July 15, 2020 at 4:16 am
Hi,
I having a table called TableA, the record in TableA already in order sequence as below:-
ID Name Age
1 Lee 32
2 Liu 33
3 Magi 31
...
..
and so on
When i run below
Insert into TableB (Name, Age)
Select Name, Age from TableA order by Id asc
Note, in TableB, there is [id] as auto increment column, so i never list on my insert query.
Issues:-
Could it be the reason, TableB having other real-time insertion /interruption?
July 15, 2020 at 10:35 am
In relational databases, relations (tables) are unordered sets.
It looks are though you just want to copy the id from TableA to TableB:
SET IDENTITY_INSERT TableB ON;
INSERT INTO TableB (ID, [Name], Age)
SELECT ID, [Name], Age
FROM TableA;
SET IDENTITY_INSERT TableB OFF;
ps I presume this is an example as one should always hold DOB and not Age.
July 15, 2020 at 5:24 pm
Also, a query from a SELECT is never in any order without an ORDER BY clause.
July 15, 2020 at 9:07 pm
>> I have a table called TableA, the record [sic] in TableA already in order sequence as below: <<
NO! Rows are nothing like a records. By definition, a table has no ordering. This is usually covered in the first two or three chapters of any book on SQL or RDBMS. You also failed to post any DDL in the picture that you did post is completely wrong.
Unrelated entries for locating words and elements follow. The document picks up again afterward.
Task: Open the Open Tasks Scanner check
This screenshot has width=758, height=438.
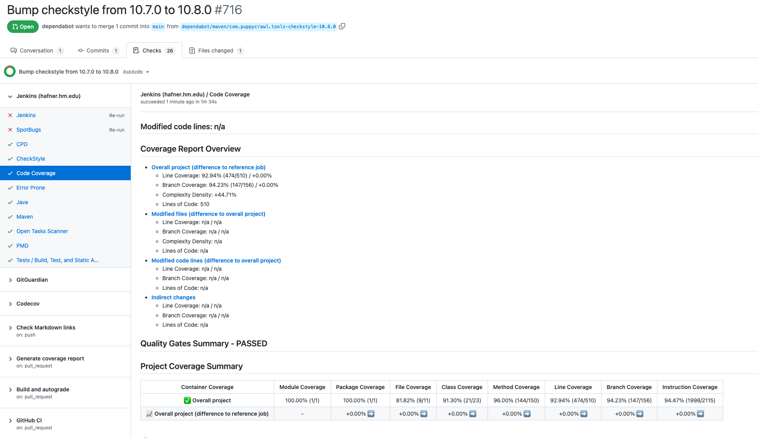Action: [x=42, y=231]
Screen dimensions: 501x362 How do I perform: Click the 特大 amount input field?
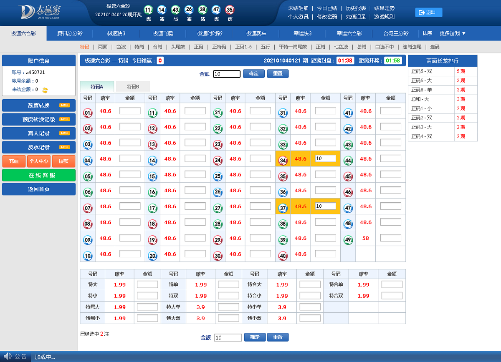point(147,284)
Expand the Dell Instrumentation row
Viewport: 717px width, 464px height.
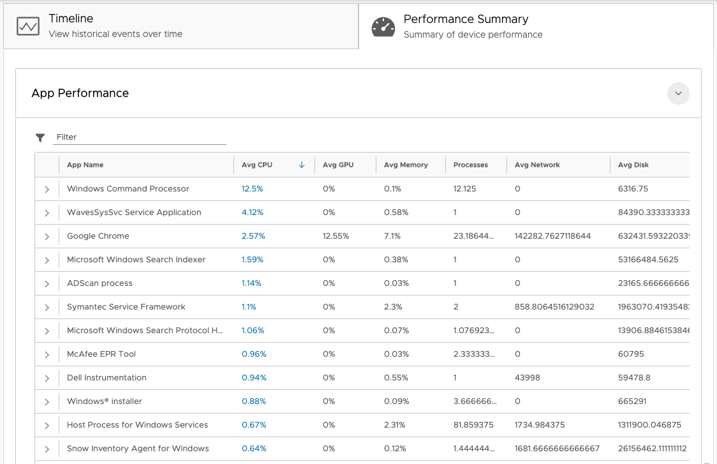click(x=47, y=378)
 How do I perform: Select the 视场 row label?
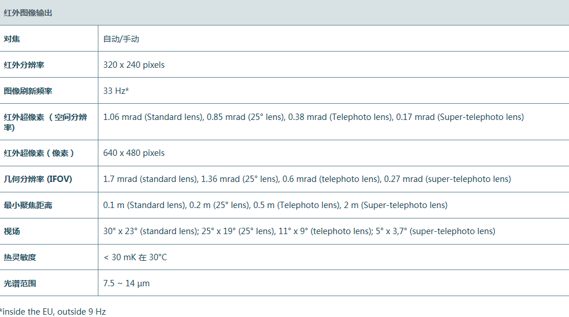click(12, 231)
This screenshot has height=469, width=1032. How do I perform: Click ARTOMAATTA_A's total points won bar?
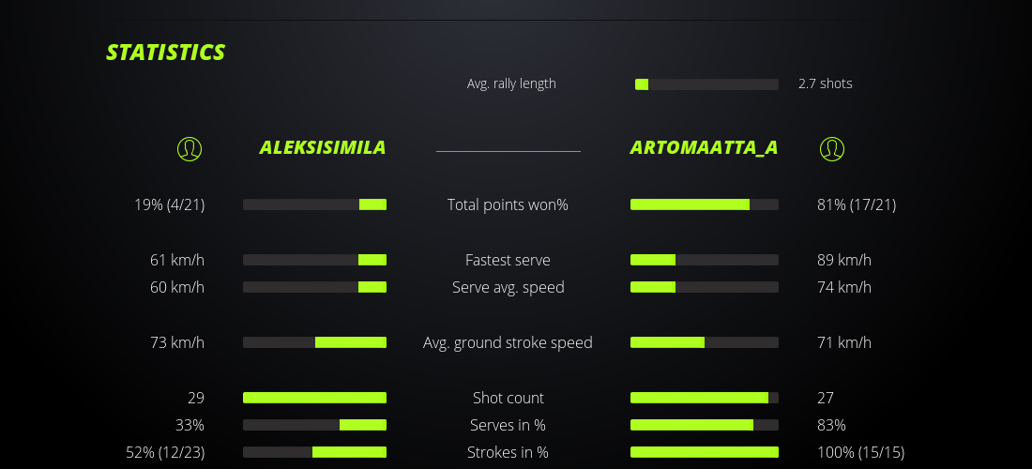click(x=705, y=204)
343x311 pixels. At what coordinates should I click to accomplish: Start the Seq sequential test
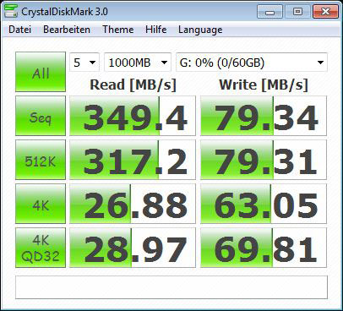pos(41,116)
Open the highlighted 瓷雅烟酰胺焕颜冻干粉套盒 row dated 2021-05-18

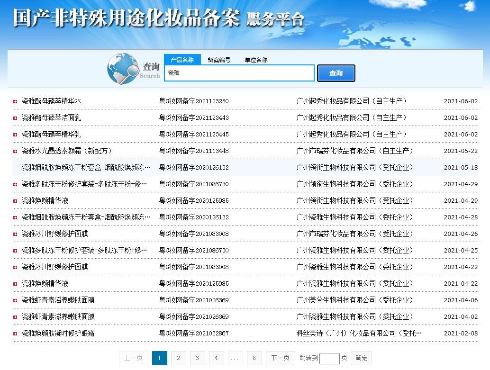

1) there is no such thing as a generic identifier called "id" in RDBMS An identifier must identify something in particular and not a vague generic thing. Please read a book on basic logic and learn the law of identity (to be is to be something in particular; to be nothing in particular, or everything in general, is to be nothing at all).
2) a table must have a key and it must be declared as such
3) likewise, the data element "name" is too generic to be valid. It must be the name of something in particular. When you finally get around to reading a basic book on data modeling, you will find things like this are called "attribute properties" in the ISO standards use an score to connect them to the name of the attribute to which they belong
4) never store the age of something. Think about it! It's constantly changing! We store a birthdate or starting date and compute the age as needed.
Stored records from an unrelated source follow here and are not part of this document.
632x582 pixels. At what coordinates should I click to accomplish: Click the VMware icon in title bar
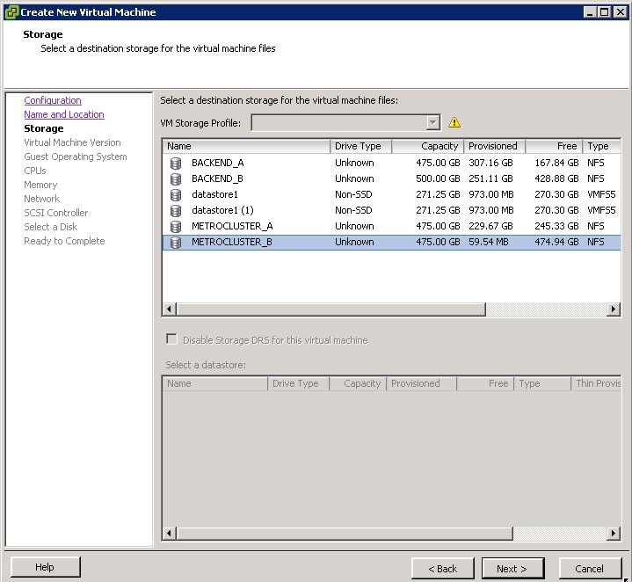click(x=10, y=12)
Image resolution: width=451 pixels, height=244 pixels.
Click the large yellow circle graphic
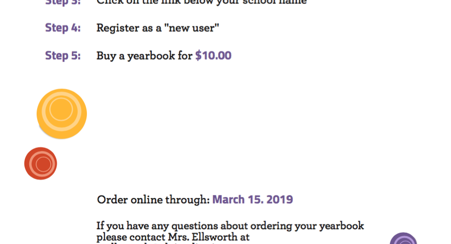(62, 114)
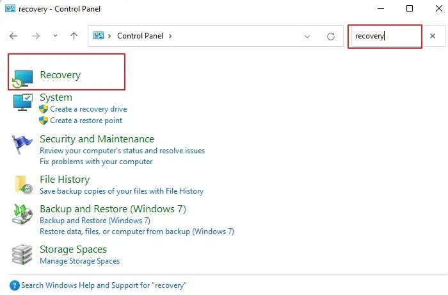The width and height of the screenshot is (448, 295).
Task: Open the Recovery monitor icon
Action: click(22, 76)
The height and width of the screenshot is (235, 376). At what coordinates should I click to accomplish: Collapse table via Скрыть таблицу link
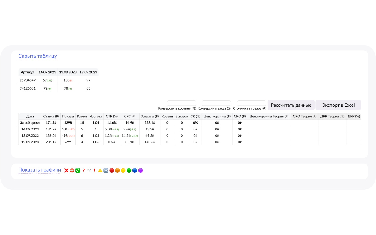tap(38, 56)
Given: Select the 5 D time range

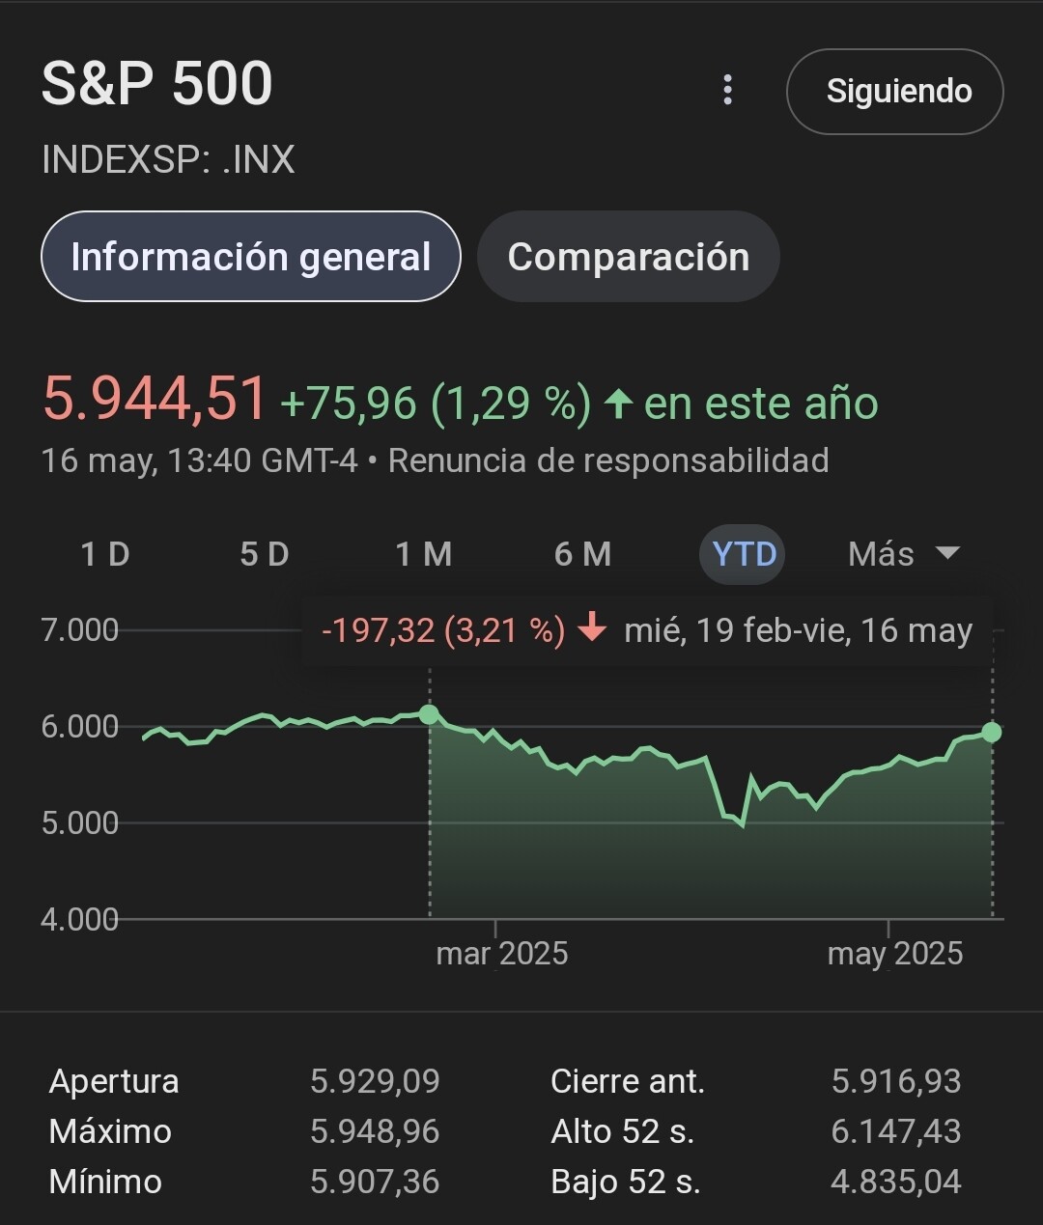Looking at the screenshot, I should [x=265, y=554].
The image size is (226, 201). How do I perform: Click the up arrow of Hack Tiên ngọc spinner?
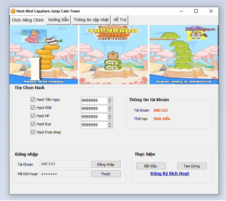[110, 99]
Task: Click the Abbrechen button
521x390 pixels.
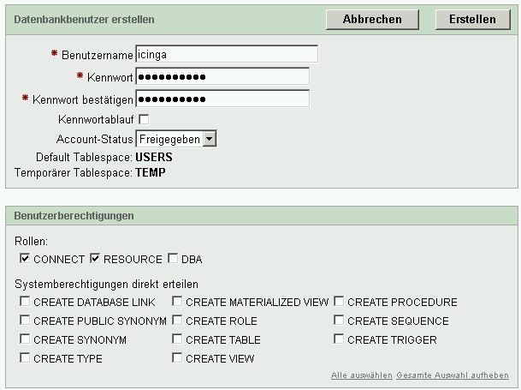Action: pos(372,19)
5) the goal of all databases, RDBMS included, is to reduce redundancy. As you seek to increase it by having the same facts repeated into different tables.
6) Identifiers use a nominal scale. Therefore, identifiers cannot be numerics because you do know computations on them.
CREATE TABLE Students
(student_id CHAR(3) NOT NULL PRIMARY KEY,
student_name VARCHAR(10) NOT NULL,
birth_date DATE NOT NULL);
INSERT INTO Students
VALUES
('001', 'Lee', '1988-01-12'),
('002', 'Liu', '1987-01-05'),
('003', 'Magi', '1989-01-10'),
>> Record is [sic] sometime in correct order, but sometime is not. <<
Again, there is no concept of ordering in RDBMS or SQL. Rows are located by keys, not by physical ordering. That was punchcard and magnetic tapes over 50 years ago
You're doing everything completely wrong.
Please post DDL and follow ANSI/ISO standards when asking for help.